Rogers moved on to a folk ensemble that evolved into the group, The First Edition, where he got his first major hit, the psychedelic rock song “Just Dropped In (To See What Condition My Condition Was In).” He took more of a leadership role in the band and with their hit “Ruby, Don’t Take Your Love to Town” in ’69, the band transitioned to more of a country style.
In the mid-’70s, he began his solo career, starting with Love Lifted Me, which charted with the titular single and “While the Feeling’s Good.” His ’76 self-titled second album featured the single “Laura (What’s He Got That I Ain’t Got)” and the ’77 song “Lucille” was a major crossover hit, selling over five million copies and pushing the album to No. 1 on the Billboard Country Album Chart.
In ’78 he released “The Gambler,” which became a major crossover hit, winning him a Grammy and the album of the same name went multiplatinum. That song developed a persona for Rogers, which inspired a series of TV movies, such as Kenny Rogers as The Gambler.
Rogers paired with Dottie West on a series of albums in the late ’70s, including hit songs “Every Time Two Fools Collide,” What Are We Doin’ in Love,” and “All I Ever Need is You,” among others. He continued performing with other big names, including Kim Carnes on “Don’t Fall in Love with a Dreamer” and Lynda Carter for “You and Me.” He and Lionel Richie wrote and produced Rogers’ No. 1 hit “Lady” and his album Share Your Love.
A collaboration with Barry Gibb of the Bee Gees resulted in his ’83 album, Eyes That See in the Dark, which featured the popular duet “Islands in the Stream” that he performed with Dolly Parton. The song went to No. 1 on the Billboard Hot 100 and was the last country song to do so until 2000. A year later, Rogers and Parton partnered on the holiday album Once Upon a Christmas and TV special Kenny & Dolly: A Christmas to Remember
During the second half of the ’80s, Rogers scored several more chart toppers, including “What About Me?,” “Twenty Years Ago,” and “Morning Desire,” He won a Grammy in ’88 for Best Country Collaboration with Ronnie Milsap on “Make No Mistake, She’s Mine.” In the early ’90s he hosted The Real West on A&E and released a 1930s-1940s inspired jazz album.

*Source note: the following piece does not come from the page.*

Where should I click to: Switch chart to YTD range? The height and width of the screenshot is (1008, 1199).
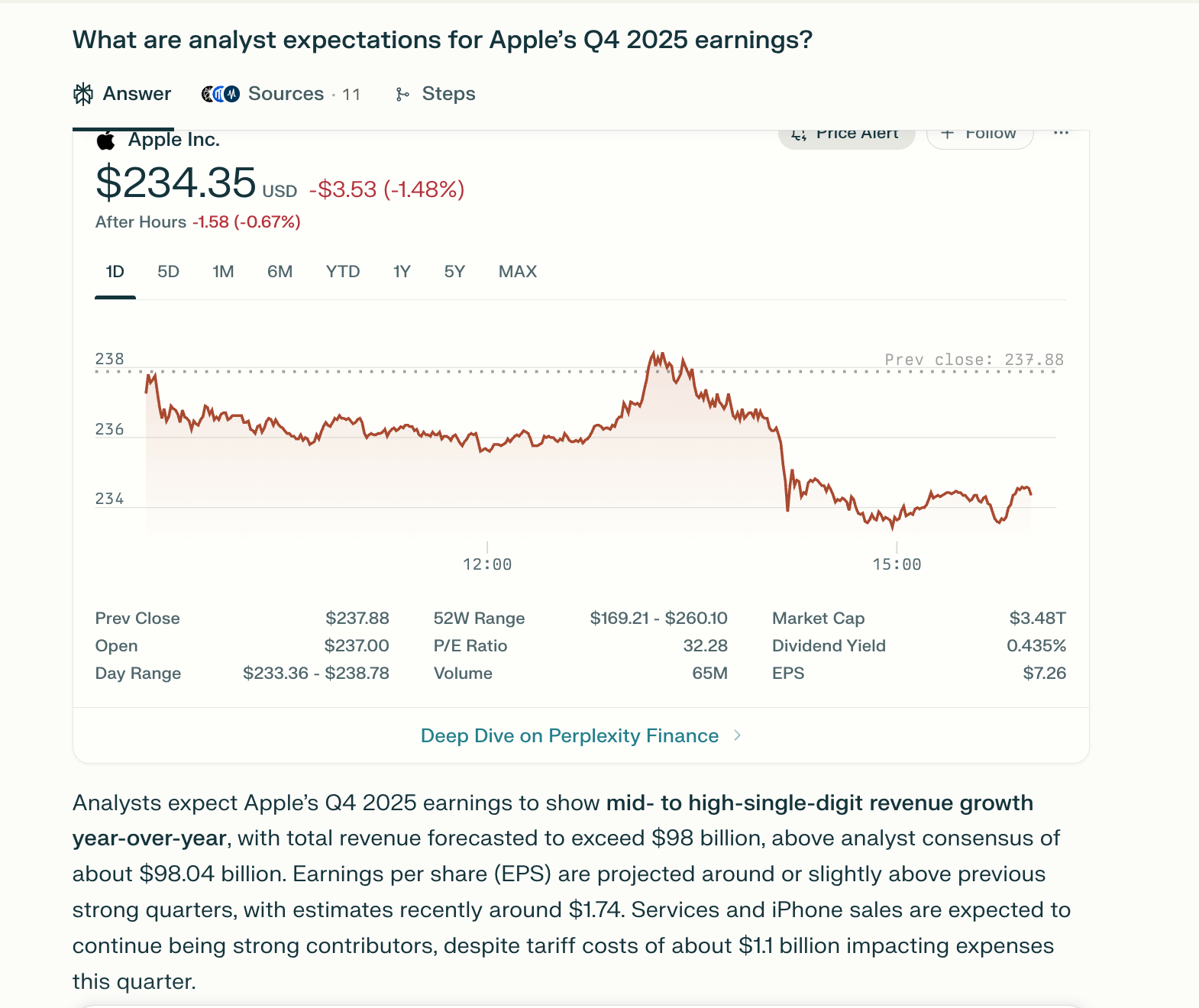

Rogers got another No. 1 in 2000 for “Buy Me a Rose” then released several greatest hits albums. In 2006 he released the album Water & Bridges, with the single “I Can’t Unlove You,” which was a crossover hit.
A TV special that celebrated his first 50 years in music aired in 2011, featuring performances by Parton and Richie, among others. Rogers was inducted into the Country Music Hall of Fame in 2013 and in ’18, his song “The Gambler” was chosen for preservation by the Library of Congress.
Parton, his collaborator and longtime friend, shared her reaction to Rogers’ passing on Twitter, saying “You never know how much you love somebody until they’re gone. I’ve had so many wonderful years and wonderful times with my friend Kenny, but above all the music and the success I loved him as a wonderful man and a true friend.”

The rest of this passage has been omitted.